Now, as far as I've heard, neither Campbell nor Boasso has been accused of pocketing illicit cash, unlike a previous gubernatorial candidate or two. Nor has anyone alleged that Boasso has done anything that Webster might consider corrupt. [Stephanie Grace, Times-Picayune]


Friday, September 21, 2007

Another Day in the Big Easy

It occurred to me, as an afterthought, that this excerpt from an email I wrote today to a friend/colleague might not make such a bad post for today:

Another day here in the Big Easy: Nagin nowhere to be found, racial tension in north LA (Jena), a woman known as "Mama Dee" is running for election to the council-at-large seat vacated by our latest indicted politician (even more interesting considering her history of being escorted out of council meetings for screaming that everything they do is "racist," including of course her managing to get herself kicked out of chambers), and the powers-that-be at the Army Corps of Engineers are rediscovering prayer as a tropical storm warning was just issued for the area. At least the weather is gorgeous, which we don't get to say too often.

Saturday, September 08, 2007

When No One and Everyone Is To Blame

I don't know why exactly I was relieved to learn the Manganos were acquitted of negligent homicide charges, but I guess it has something to do with erring on the side of not ruining peoples' lives for no good reason. Until I read more about the case just before trial started, my impression from media reports and Foti was that these heartless people just left senior citizens in their nursing home to die. After finding out that the Manganos stayed at St. Rita's with their children and grandchildren through the storm, my whole view of them changed. Mabel Mangano can't swim. We all knew the storm would be bad. We were all equally shocked to find out just HOW bad. Katrina's surge and the levee failures ushered in horrors beyond what most of us were really capable of understanding before August 29, 2005.

On the other hand, I can't totally let them off the hook. Were they responsible for those people who drowned? Yes. Fourteen hundred+ people died, so alot of us made a lot of mistakes and wrong decisions. As one juror said: "Why were these two people singled out when so many people made so many mistakes?"

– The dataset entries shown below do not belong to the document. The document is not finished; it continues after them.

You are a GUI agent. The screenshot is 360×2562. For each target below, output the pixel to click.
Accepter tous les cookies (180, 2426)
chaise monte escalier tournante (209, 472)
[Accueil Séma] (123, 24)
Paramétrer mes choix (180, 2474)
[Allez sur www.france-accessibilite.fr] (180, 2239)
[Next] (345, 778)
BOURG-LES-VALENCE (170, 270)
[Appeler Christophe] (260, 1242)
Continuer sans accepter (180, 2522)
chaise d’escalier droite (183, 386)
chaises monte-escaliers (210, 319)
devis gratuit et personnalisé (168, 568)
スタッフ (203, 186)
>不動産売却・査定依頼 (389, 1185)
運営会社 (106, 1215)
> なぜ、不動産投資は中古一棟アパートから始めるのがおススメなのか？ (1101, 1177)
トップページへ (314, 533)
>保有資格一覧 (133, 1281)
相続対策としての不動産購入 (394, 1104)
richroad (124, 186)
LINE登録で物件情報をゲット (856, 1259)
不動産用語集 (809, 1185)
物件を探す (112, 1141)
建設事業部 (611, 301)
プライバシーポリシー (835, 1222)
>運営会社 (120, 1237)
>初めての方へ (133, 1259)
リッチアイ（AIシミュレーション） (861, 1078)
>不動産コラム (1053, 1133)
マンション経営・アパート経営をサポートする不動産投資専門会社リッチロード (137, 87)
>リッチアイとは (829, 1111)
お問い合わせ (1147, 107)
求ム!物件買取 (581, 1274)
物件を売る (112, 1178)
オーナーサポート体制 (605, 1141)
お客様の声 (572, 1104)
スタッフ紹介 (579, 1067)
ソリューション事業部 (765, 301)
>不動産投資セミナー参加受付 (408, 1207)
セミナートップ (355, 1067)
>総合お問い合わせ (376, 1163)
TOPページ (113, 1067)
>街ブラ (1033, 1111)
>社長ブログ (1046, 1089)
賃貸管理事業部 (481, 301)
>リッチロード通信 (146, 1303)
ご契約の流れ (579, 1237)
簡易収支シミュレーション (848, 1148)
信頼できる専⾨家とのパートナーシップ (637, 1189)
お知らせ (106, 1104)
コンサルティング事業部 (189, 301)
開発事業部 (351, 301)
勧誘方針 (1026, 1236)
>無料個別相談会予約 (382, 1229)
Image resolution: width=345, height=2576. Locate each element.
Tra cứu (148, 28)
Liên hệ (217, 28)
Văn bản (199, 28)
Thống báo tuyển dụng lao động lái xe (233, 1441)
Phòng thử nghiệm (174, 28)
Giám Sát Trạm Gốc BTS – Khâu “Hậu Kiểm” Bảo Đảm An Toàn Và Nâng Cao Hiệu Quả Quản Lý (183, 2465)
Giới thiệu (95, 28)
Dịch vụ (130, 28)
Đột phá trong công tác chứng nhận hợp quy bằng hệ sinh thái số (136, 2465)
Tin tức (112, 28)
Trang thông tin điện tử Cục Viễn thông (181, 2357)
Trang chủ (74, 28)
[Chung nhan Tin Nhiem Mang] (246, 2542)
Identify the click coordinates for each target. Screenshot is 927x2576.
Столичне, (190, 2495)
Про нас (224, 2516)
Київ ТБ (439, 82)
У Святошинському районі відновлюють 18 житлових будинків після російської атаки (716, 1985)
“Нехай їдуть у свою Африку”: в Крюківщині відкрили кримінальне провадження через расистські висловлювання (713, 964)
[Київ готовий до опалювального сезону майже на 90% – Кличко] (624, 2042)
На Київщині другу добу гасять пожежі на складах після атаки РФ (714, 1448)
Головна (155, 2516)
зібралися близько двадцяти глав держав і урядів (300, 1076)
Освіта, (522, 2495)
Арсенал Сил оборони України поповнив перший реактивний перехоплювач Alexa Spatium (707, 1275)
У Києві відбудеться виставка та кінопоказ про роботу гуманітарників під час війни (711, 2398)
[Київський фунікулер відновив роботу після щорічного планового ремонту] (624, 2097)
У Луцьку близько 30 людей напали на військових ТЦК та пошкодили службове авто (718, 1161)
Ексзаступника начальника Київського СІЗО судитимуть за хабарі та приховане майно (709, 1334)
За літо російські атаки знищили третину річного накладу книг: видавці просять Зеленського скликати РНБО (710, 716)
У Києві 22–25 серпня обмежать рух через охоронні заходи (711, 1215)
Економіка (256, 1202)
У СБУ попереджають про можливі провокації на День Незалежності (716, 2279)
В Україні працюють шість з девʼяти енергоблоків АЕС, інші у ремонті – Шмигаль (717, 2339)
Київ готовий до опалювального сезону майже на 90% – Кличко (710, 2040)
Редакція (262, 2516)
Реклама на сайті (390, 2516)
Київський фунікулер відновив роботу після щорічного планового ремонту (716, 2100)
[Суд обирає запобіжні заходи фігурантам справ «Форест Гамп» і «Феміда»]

My views have nothing to do with whether the state or the parish officially called for mandatory evacuation or not, or whether the Corps is to blame for levee failure. I'm not happy or sad for the Manganos or for those who died and their families or for you and me, because this disaster and our actions during those tense, horrific days, like so much in life, can't be shoved into the black-or-white, right-vs.-wrong, guilty-or-innocent mentality that pervades our answer-seeking, justice-must-be-done culture. Many tragedies do not happen because people are greedy or evil or reckless but because tragedies happen. Shortsightedness, foolheartedness, and poor judgment are human nature; and they may be to blame, but do they a criminal make?

Sunday, September 02, 2007

And Now...For Some Much Needed Peaceful Reflection

For lack of time, or wasteful use of it, I haven't had the chance to share my thoughts on Dubya's K+2 visit to us. As it turns out, everybody -- from Shelley Midura, to James Gill, to my personal blogger friends, and even the BR Advocate editorial staff -- more or less shared what I probably would have.

I'd be remiss, however, if I didn't share at least one thought I had about Bush and his visit.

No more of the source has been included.